Thank you for the help. Just wanted to make clear what I understand and don't understand, etc.

**Enrique2** · December 1st 2009, 12:17 AM

What you are asking is exactly how to prove a particular case of the Riemann rearrengement theorem, that is if a series $\sum_n a_n$ is convergent but the series of its abolute values diverge then, for each $A\in\mathbb{R}$ there exists a permutation $\pi:\mathbb{N}\rightarrow\mathbb{N}$ such that $\sum_na_{\pi(n)}=A$ .

In this especific case, $a_n=\frac{(-1)^n}{n}$ , you have that both $\sum_{n}a_{2n}$ and $\sum_{n}a_{2n-1}$ are divergent (in the general case you would have to take the positive and the negative terms). Now, if $A$ is positive choose $n_0$ such that $P_1:=\sum_{n=1}^{n_0}a_{2n}>A$ . Now define $\pi(n)=2n$ for $n\leq n_0$ . Again since $\sum_{n}a_{2n-1}$ is divergent to $-\infty$ you can take $n_1$ such that $N_1:=P_1-\sum_{n=1}^{n_1}a_{2n-1}<A$ . Take $\pi(n_0+n)=2n-1$ for $n=1,\ldots,n_1$ . Now you use
that $\sum_{n=n_0+1}^{\infty} a_{2n}$ and
$\sum_{n=n_1+1}^{\infty} a_{2n+1}$ are divergent to "move after A and before A" recursively. The key to show that the proces leads is that $a_n$ goes to 0, then passing to before A to after A or the converse will be "with a such small step as desired" for a sufficient number of repetitions.

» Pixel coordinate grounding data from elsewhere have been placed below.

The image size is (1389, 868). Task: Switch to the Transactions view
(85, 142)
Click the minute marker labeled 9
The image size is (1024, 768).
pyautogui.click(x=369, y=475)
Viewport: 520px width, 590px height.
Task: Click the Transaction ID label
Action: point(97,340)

This is just a sketch of Riemann adapted to your case, the idea is simple, but writting with precision is a little bit harder.

**HallsofIvy** · December 1st 2009, 03:34 AM

Is that really what the problem says, just find a bijection from $\{\frac{(-1)^n}{n}\}$ to a series that converges to A?

Here is what I would do: First find a series that converges to a. Since the geometric series $\sum_{n=0}^\infty r^n$ converges to $\frac{1}{1-r}$ , set $\frac{1}{1- r}= A$ and solve for r:
$r= \frac{A-1}{A}$ so the series $\sum_{n=0}^\infty \left(\frac{A-1}{A}\right)^n$ converges to A. Now just do the obvious bijection: map $\frac{(-1)^n}{n}$ to $\left(\frac{A-1}{A}\right)^n$ . Surely, there is more to it than that!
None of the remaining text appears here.